What a Death Knell Ringing Means
As mentioned previously, each toll of the death knell has a different meaning. Since it was typically used by the church, each local parish had its own language for understanding the significance behind the bell’s ringing. In general, when a death knell rings, it has any of these meanings below:
- Someone is approaching death - The first meaning is that someone is dying and needs clergy summoned to his or her bedside. This is typically when the bell rings once.
- Announcing the passing of someone - The bell also rings to announce the death of someone in the community. It rings 2-3 times depending on the church.
- Announcing a funeral - The bell is again rung at the funeral as a way to memorialize the deceased.
Today, church bells still often ring in honor of the dead. Though the term might not be as common, many local churches still follow this tradition as a way to inform the community of someone’s impending death.
In some communities, the ringing took on greater significance. The number of tolls could indicate the age and sex of the departed.
However, the term “death knell” nowadays is most often used as a figure of speech. If something is a “death knell,” it’s marking an end. For example, “The man’s poor communication skills were the death knell for his romantic relationship.”
What a Death Knell Sounds Like
A death knell doesn’t always sound like a regular church bell. Traditionally, the bells were half-muffled. To do this, someone would cover half of the bell’s clapper with a leather muffle. Because of this, the bells produce a softer chime.

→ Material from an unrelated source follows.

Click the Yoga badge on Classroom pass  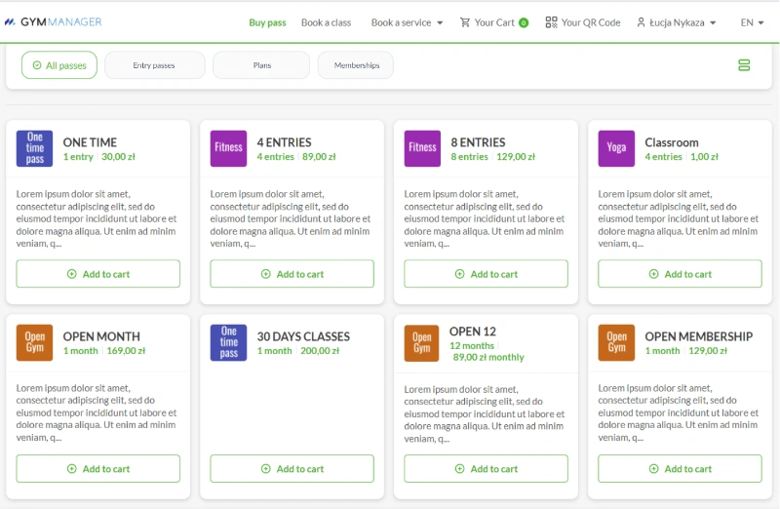pyautogui.click(x=616, y=148)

The sound of this death knell feels haunting for many, especially since it’s a distorted version of a church bell chime. If you’ve never heard one for yourself, an easy example is the bells of England’s Westminster Abbey. These use the same leather muffle on their bells, so the sound is eerily similar to a death knell.

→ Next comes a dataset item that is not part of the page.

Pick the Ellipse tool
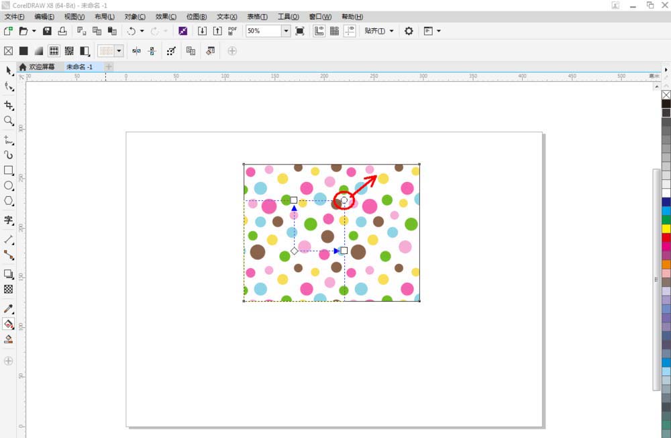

Most recently, the death knell sounded across England to honor Princess Diana on the day of her funeral in 1997. The ringing of these church bells is a huge sign of respect.
Origin of Death Knells
The practice of ringing a death knell dates back to the 16th century. The specifics surrounding how death knells were to be practiced were written into England Canon Law by Henry VIII and Elizabeth I. From there, it was used in local communities as a way for the church to inform others of someone’s soon demise or recent passing.

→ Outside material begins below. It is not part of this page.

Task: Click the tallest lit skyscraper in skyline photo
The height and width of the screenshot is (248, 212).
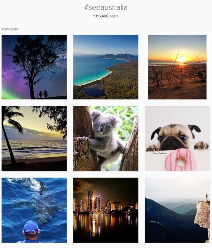Action: 91,201
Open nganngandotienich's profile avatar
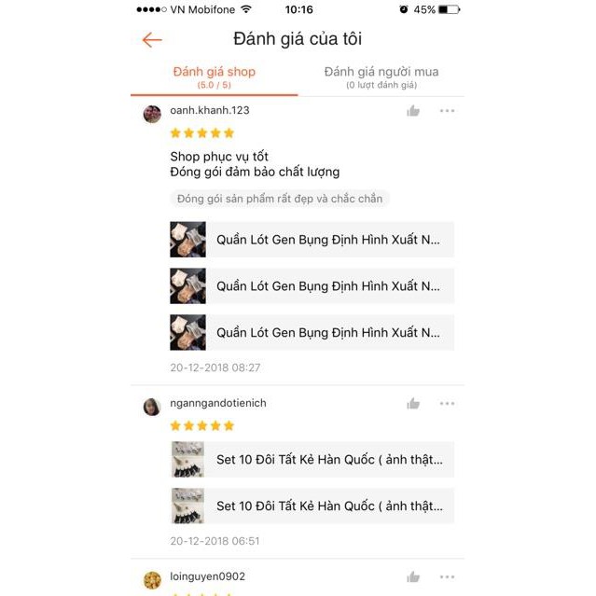Image resolution: width=596 pixels, height=596 pixels. pyautogui.click(x=152, y=407)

During the plague, it wasn’t uncommon for the death knell to ring frequently. One person notes in their diary in July of 1665 about their sad feelings when they hear this sound. They write, “It was a sad noise to hear our bell to tell and ring so often to-day either for death or burials; I think five or six times.”
When the death knell rang, people in the community took note. They were silent, either in prayer or reflection. In many ways, the ringing itself acted as a symbol of death.
It’s a constant reminder that death is not far away for any of us, no matter what we might think. The tolling of this bell would be heard at all hours of the day or night. Death truly stops for no one.
An Old English proverb puts this death knell into perspective. It goes, “When the bell begins to toll, Lord have mercy on the soul! When thou dost hear a toll or knell, then think upon thy passing bell.”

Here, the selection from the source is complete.